Foreign news: Hang Seng's China sell off, HM Treasury offloads more Lloyds, hackers taste big bucks

Banking Day staff
  • HSBC's majority owned subsidiary, Hang Seng Bank, will sell a 4.99 per cent stake in China's Industrial Bank for US$2.7 billion to shore up its capital position and fund expansion. An announcement by Hang Seng stated it expected to book a US$1 billion profit from selling discounted shares to institutional investors. This is the second such sell-down by Hang Seng, leaving it holding just 0.88 per cent of the Chinese bank's issued shares on completion of this deal. HSBC owns 62 per cent of Hang Seng Bank, which runs a commercial and retail banking business in Hong Kong, mainland China, Macau and Singapore.

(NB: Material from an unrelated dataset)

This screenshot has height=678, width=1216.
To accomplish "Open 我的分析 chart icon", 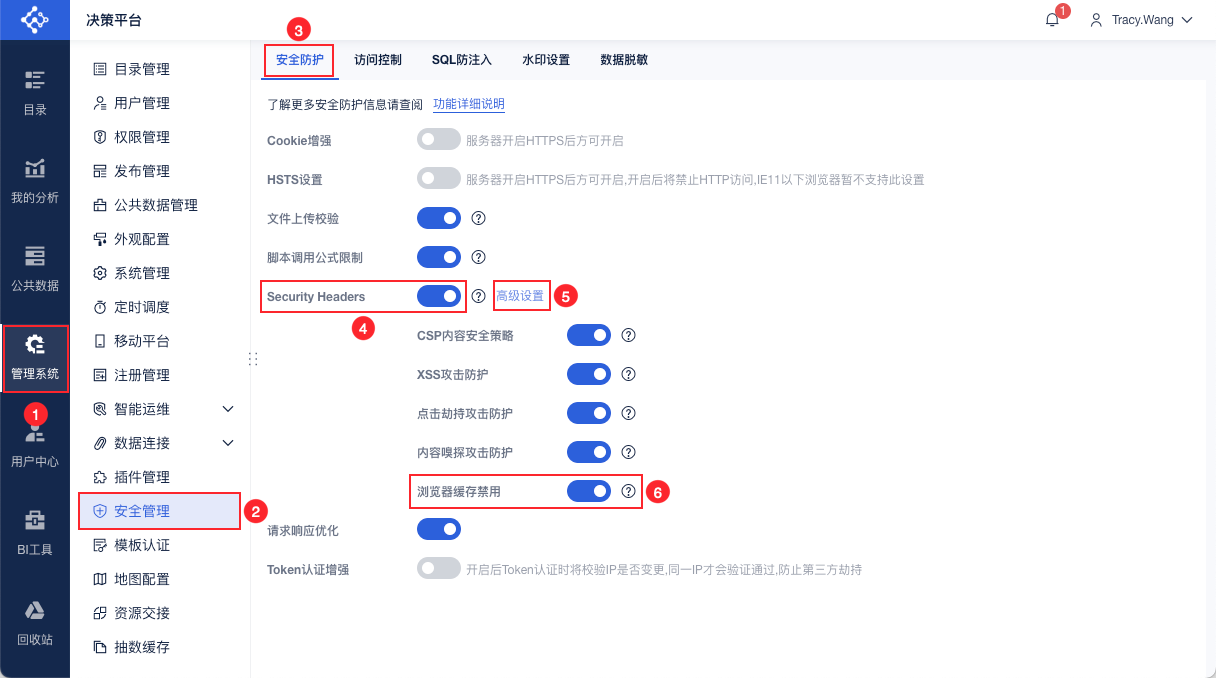I will tap(35, 168).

  • The New York Times reports that Barclays, JPMorgan Chase, Citigroup and the Royal Bank of Scotland will collectively pay several billion dollars and plead guilty to criminal antitrust violations for rigging the price of foreign currencies, according to people briefed on the matter who spoke on the condition of anonymity. Most, if not all, of the pleas are expected to come from the banks' holding companies, sources told the NYT. This is a first for Wall Street giants that until now have had only subsidiaries or their biggest banking units plead guilty. The foreign exchange investigation, which centres on accusations that traders colluded to fix the price of major currencies, will test the Justice Department's strategy for securing guilty pleas on Wall Street.

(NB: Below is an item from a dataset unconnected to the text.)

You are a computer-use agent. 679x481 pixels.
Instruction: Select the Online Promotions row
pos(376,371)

  • Britain's Treasury has announced it has sold a two per cent stake in Lloyds Banking Group shares for £500 million. The sale brings the UK Treasury's holdings to 19.93 per cent, after the government invested £20 billion in Lloyds at the height of the 2008 financial crisis, giving the UK's taxpayers a 39 per cent share of what was a deeply troubled banking group. The Treasury that it had been trying to sell down its holding ever since.

  • Credit card hackers in the US looking for new ways to drain money from consumers' bank accounts and evade increased bank security measures have discovered a clever side door - mobile payment apps and gift cards such as those offered by Starbucks, or mass transit cards. CNBC reports that criminals are hijacking consumers' coffee card accounts, moving the stored value to cards they control, and then using the auto-reload function to repeatedly trickle funds out of any linked debit and credit cards accounts as small transactions are likely to escape detection by anti-fraud software.